4) Tè, tisane ed infusi: bevande calde che aiutano a mantenere una elevata temperatura corporea mantenendo una adeguata termoregolazione e combattendo così il freddo prevendo anche i malanni di stagione.

5) Cibi anti freddo: sono quelli che proteggono l’organismo e forniscono una adeguata energia per affrontare la stagione fredda. Tra questi troviamo:

  • Legumi: fagioli, lenticchie, ceci e piselli sono ottimi per sanare le carenze di ferro tipiche dell’inverno.
  • Cereali: carburante dell’organismo, forniscono l’energia aumentando la resistenza al freddo e sono fondamentali per aiutare il sano e regolare bilanciamento metabolico. La combo cereali-legumi è ancora più nutriente.
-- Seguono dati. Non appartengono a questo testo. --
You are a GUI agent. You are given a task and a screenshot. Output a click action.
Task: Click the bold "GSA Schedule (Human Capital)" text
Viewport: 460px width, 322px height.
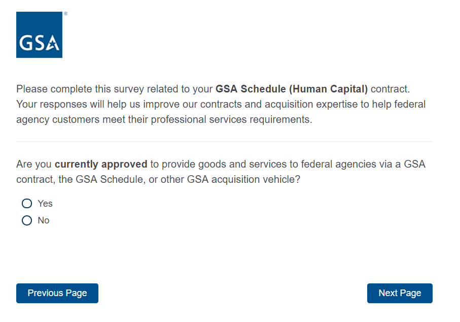click(x=292, y=89)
  • Frutta fresca: fonte di vitamina C importantissima per il rafforzamento delle difese immunitarie. Inoltre, i frutti essendo ricchi di fibra donano un senso di sazietà sfavorendo gli attacchi di fame e aiutano l’eliminazione delle tossine deleterie per l’organismo.
  •  Miele: elemento molto importante per le sue proprietà antibiotiche e balsamiche super benefiche per il corpo.
  • Spezie e condimenti: cannella, curcuma, zenzero e peperoncino sono un vero toccasana per il metabolismo e inoltre, aumentano la temperatura corporea.
  • Cioccolato fondente: ricco di magnesio e dal gusto indiscutibile, è sicuramente un alimento da poter consumare con molto piacere.